At these higher speeds, slower-burning powders like Varget, TAC, Reloder 7, H-4198, XMR-4064 and W-748 burn at nearly half the pressure of pistol powders. Their pressures also rise over a longer period to reduce the slam to a bullet.
The 223 Remington doesn’t burn much of any of these powders with cast bullets. Some amounts were similar to those loaded in the 357 S&W Magnum. So I tried a Small Pistol primer with several powders to find if the primers provided enough flame to ignite these powders and at the same time reduce pressure and turbulence to produce more even speeds. That was the case, at least somewhat, with Unique. Winchester Small Pistol primers had a velocity spread of 55 fps compared to 68 fps for Winchester Small Rifle primers. But as Table I shows, Small Rifle primers produced less velocity spread with other powders and 55-grain bullets in the 223.
In the Field
If only the cost of running my pickup were as inexpensive as these cast bullet loads, I could drive out everyday to shoot gophers. The 223 Remington with a 55-grain bullet and 7 grains of Unique cost 4.5¢ ready to fire; the 6mm and 19 grains of Reloder 7, 7.5¢ apiece; and the 25-06 Remington with 26 grains of Varget and a 120-grain bullet, 8.75¢ apiece. Try matching those prices with any cartridge loaded with a jacketed bullet or even a 22 Winchester Rimfire Magnum.
The gophers had just come out of hibernation the middle of April. Shiny yellow buttercups dotted the wet ground below snowbanks clinging to the shaded slopes. A dozen cow elk trotted out from a ravine, their winter coats shaggy and bleached. I waited until the elk had wandered over the far ridge before I started shooting.
I started with the 223 Remington and the 55-grain RCBS bullet at 2,000 fps zeroed at 100 yards. From the solid rest of a Harris bipod and with the Swarovski scope turned up to 12x, the gophers were easy targets out to 125 yards. Much past that range, though, I had to hold over some to hit. After 100 rounds the bullets began to stick in the rifling when I pulled a loaded round out of the chamber. That was from a dirty bore from lube and powder fouling.
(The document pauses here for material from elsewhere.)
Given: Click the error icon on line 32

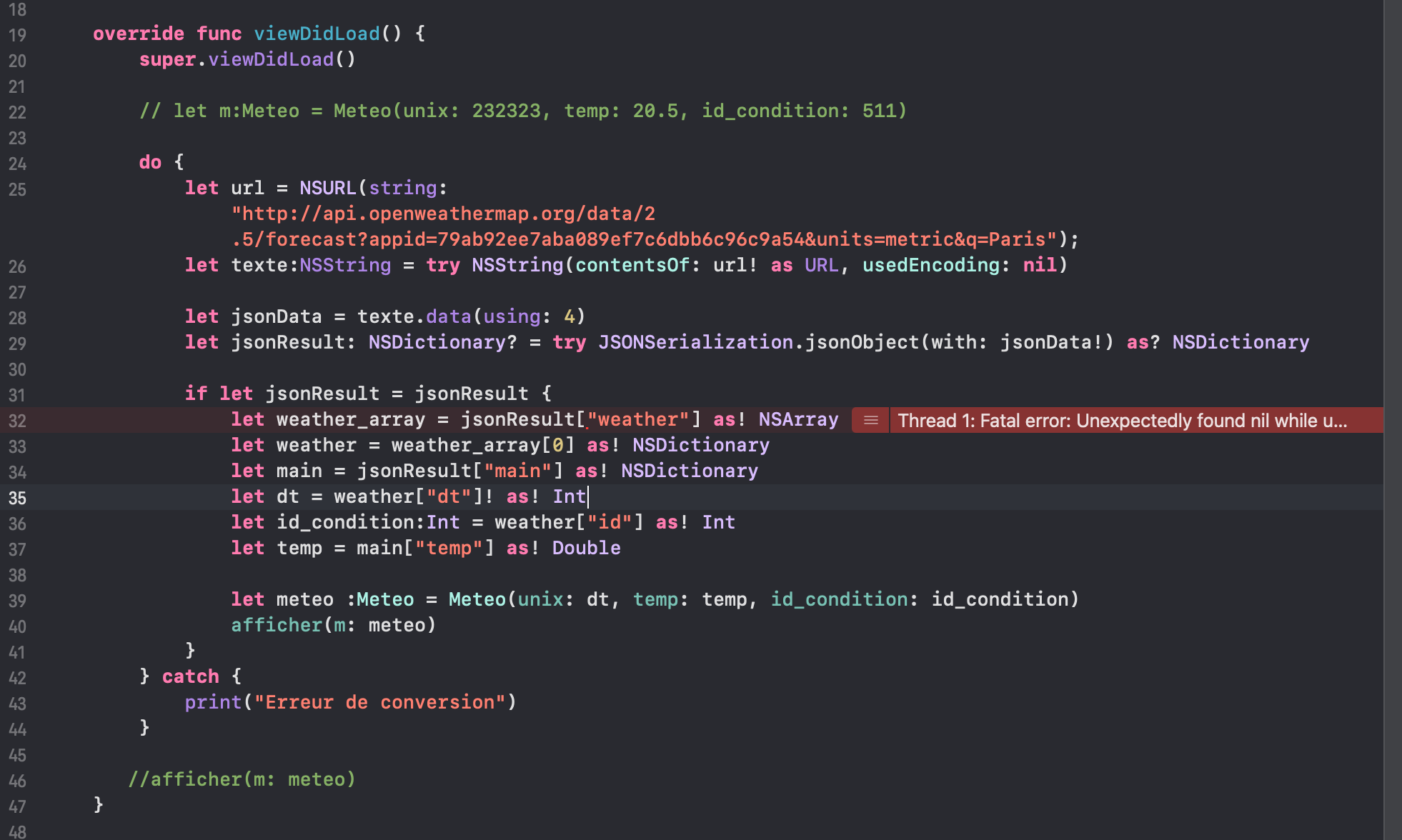Looking at the screenshot, I should pyautogui.click(x=870, y=420).
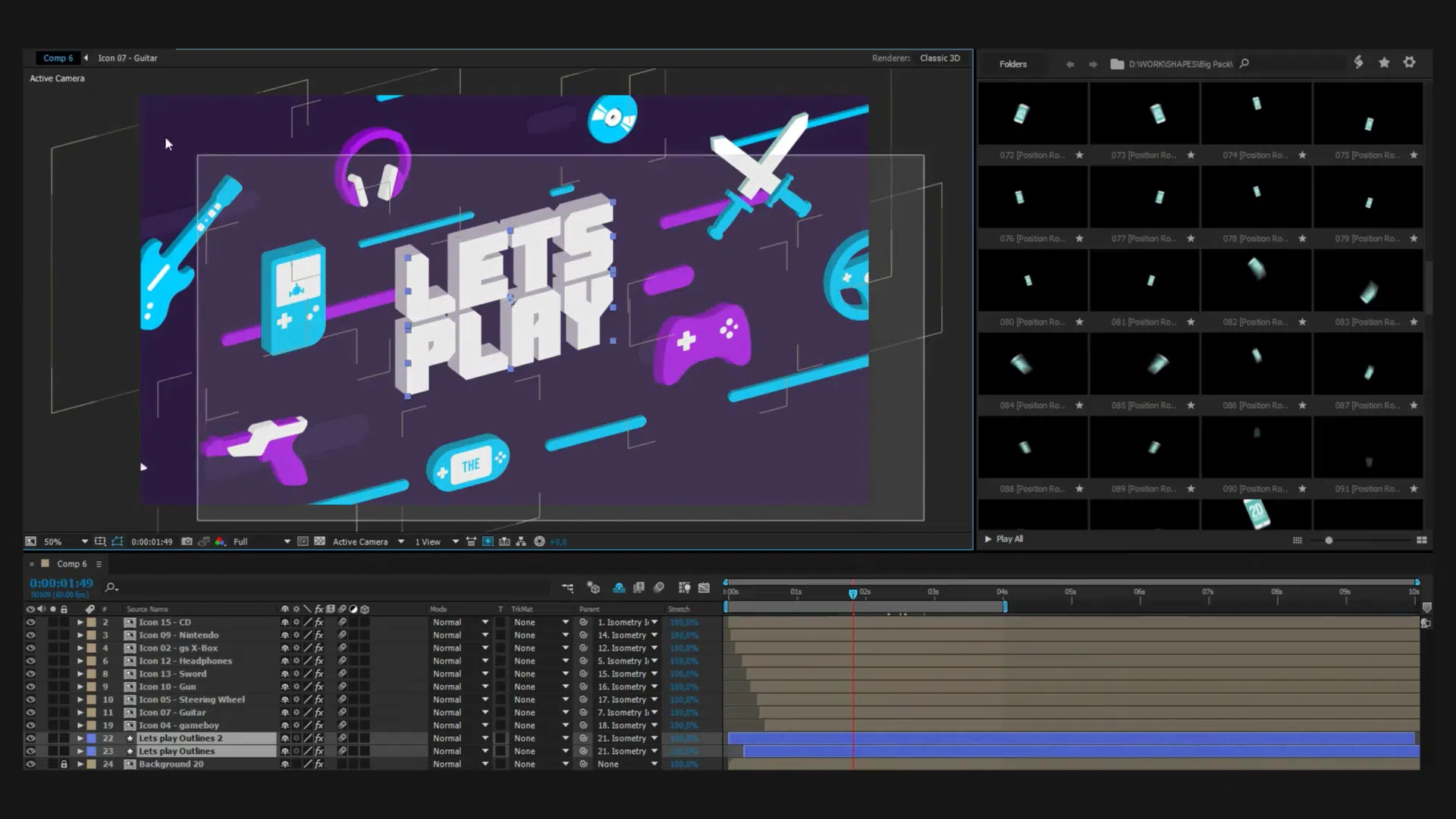This screenshot has height=819, width=1456.
Task: Click the region of interest icon
Action: [303, 541]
For extended shooting, a bullet set back from the rifling would give trouble-free operation. The explosive effect of the bullets on the little gophers carried pretty well out to 150 yards.
The 95-grain 6mm and 120-grain 25-06 bullets didn’t show much eruptive action even up close. These bullets started nearly 300 fps slower than the 22 bullets, yet only 100 fps separated them at 100 yards. Perhaps the long length of the .24 and .25 caliber kept them from tumbling. Even though the two bullets only drilled a hole through the gophers, the little varmints usually gave up the ghost right where they stood, and hawks and ravens started to circle overhead.
I shot gophers until late afternoon. The 300 rounds fired cost less than half a tank of gas for my pickup.